[Collected data entries]
☆ ☆ ☆ ☆ ☆
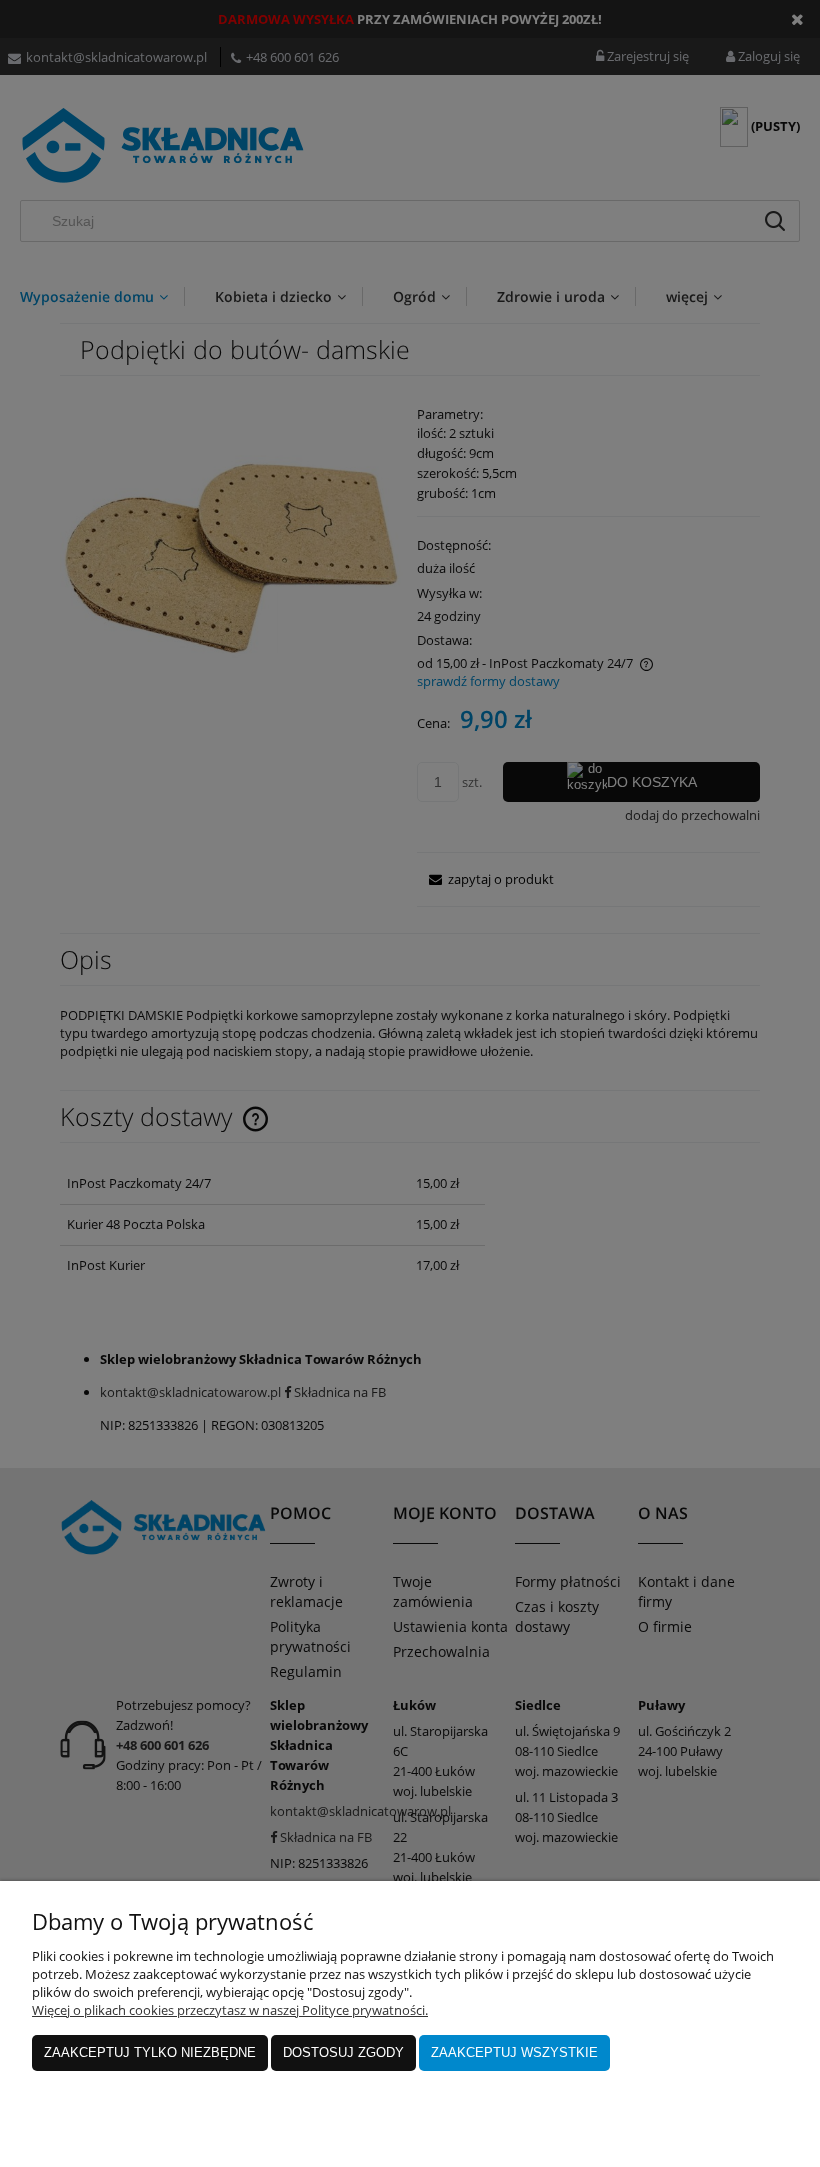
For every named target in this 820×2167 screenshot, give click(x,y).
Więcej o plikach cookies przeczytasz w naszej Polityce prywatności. (230, 2010)
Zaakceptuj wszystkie (514, 2052)
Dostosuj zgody (343, 2052)
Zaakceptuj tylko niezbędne (150, 2052)
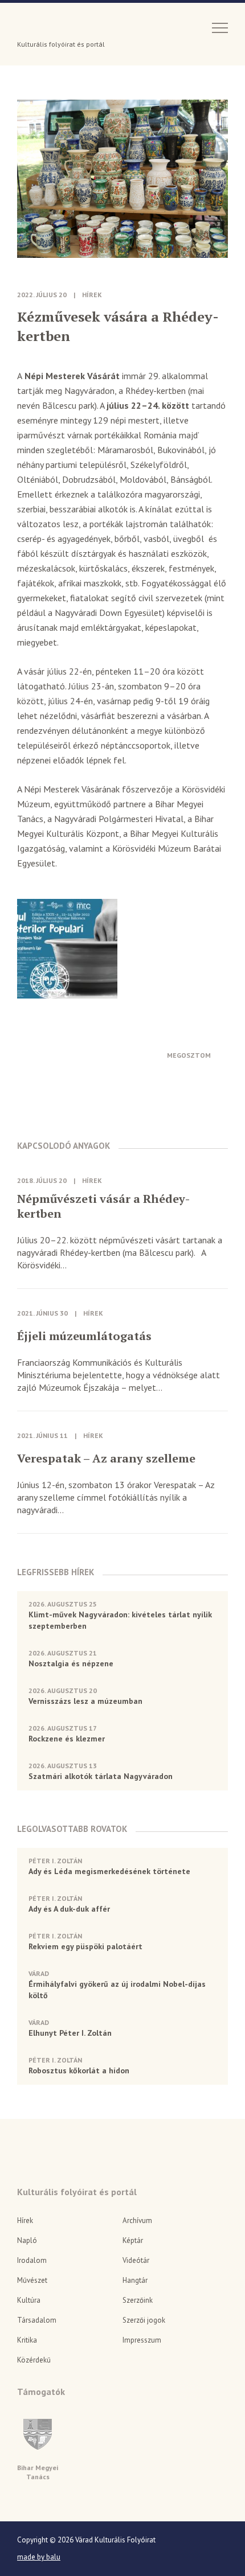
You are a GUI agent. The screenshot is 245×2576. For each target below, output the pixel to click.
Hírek (92, 294)
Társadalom (36, 2320)
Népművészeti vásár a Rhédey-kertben (103, 1206)
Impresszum (141, 2340)
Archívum (137, 2220)
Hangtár (135, 2280)
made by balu (38, 2557)
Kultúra (28, 2300)
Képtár (132, 2240)
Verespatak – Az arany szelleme (106, 1458)
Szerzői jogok (143, 2320)
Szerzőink (137, 2300)
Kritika (27, 2340)
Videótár (135, 2260)
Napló (27, 2240)
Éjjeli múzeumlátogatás (84, 1336)
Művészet (32, 2280)
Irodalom (32, 2260)
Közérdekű (34, 2360)
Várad (49, 27)
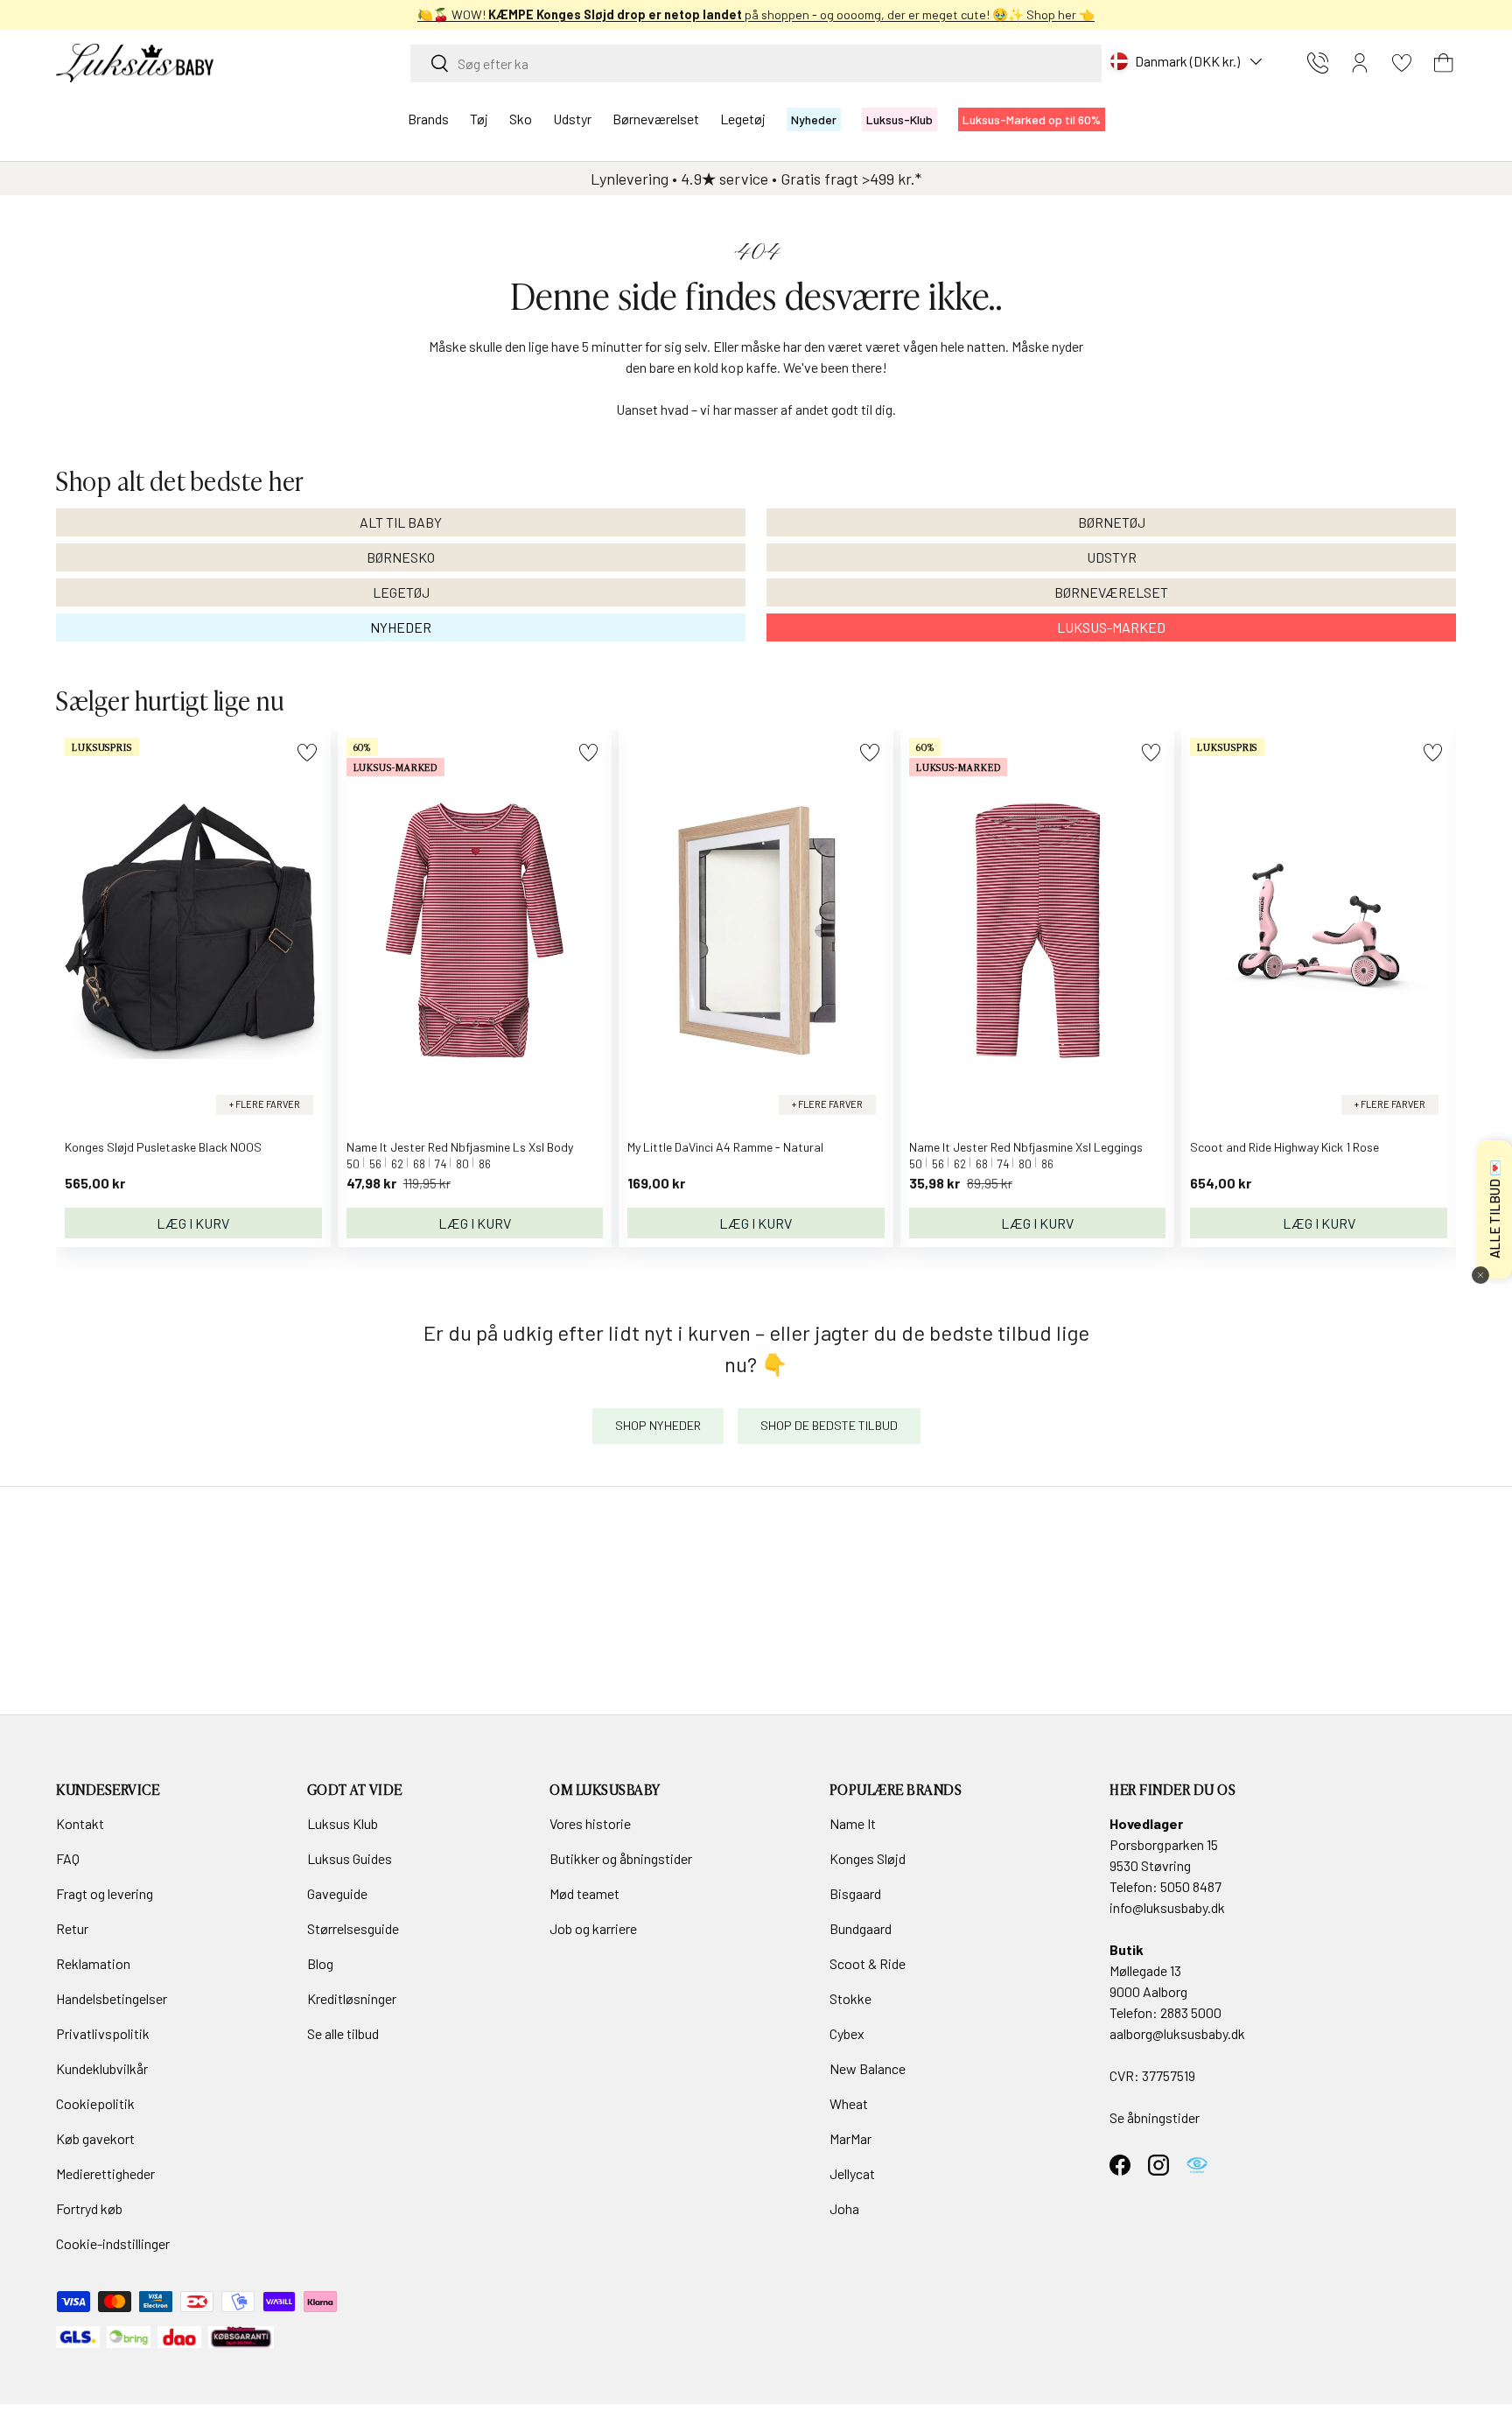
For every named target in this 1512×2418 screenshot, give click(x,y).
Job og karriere (593, 1928)
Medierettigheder (105, 2173)
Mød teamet (585, 1893)
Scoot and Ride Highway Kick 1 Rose (1284, 1146)
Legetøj (743, 118)
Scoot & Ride (868, 1963)
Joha (844, 2208)
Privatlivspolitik (103, 2033)
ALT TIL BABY (401, 522)
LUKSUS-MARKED (1111, 627)
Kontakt (80, 1823)
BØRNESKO (401, 557)
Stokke (851, 1998)
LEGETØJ (401, 592)
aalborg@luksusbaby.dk (1177, 2033)
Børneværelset (655, 118)
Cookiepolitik (95, 2103)
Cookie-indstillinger (113, 2243)
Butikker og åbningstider (621, 1858)
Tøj (479, 118)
☆ ☆ ☆ ☆ ☆
■ Aim of the task: Reproduce, word for word, every line from the start of the records down to and including the line with "Irodalom (32, 2260)"; skip the pictures.

■ Task response:
For every named target in this 820×2167 screenshot, give click(x,y).
Więcej o plikach cookies przeczytasz w naszej Polityce prywatności. (230, 2010)
Zaakceptuj wszystkie (514, 2052)
Dostosuj zgody (343, 2052)
Zaakceptuj tylko niezbędne (150, 2052)
You are a GUI agent. The screenshot is 245×2576. For each target below, output the pixel to click.
Hírek (92, 294)
Társadalom (36, 2320)
Népművészeti vásár a Rhédey-kertben (103, 1206)
Impresszum (141, 2340)
Archívum (137, 2220)
Hangtár (135, 2280)
made by balu (38, 2557)
Kultúra (28, 2300)
Képtár (132, 2240)
Verespatak – Az arany szelleme (106, 1458)
Szerzői jogok (143, 2320)
Szerzőink (137, 2300)
Kritika (27, 2340)
Videótár (135, 2260)
Napló (27, 2240)
Éjjeli múzeumlátogatás (84, 1336)
Művészet (32, 2280)
Irodalom (32, 2260)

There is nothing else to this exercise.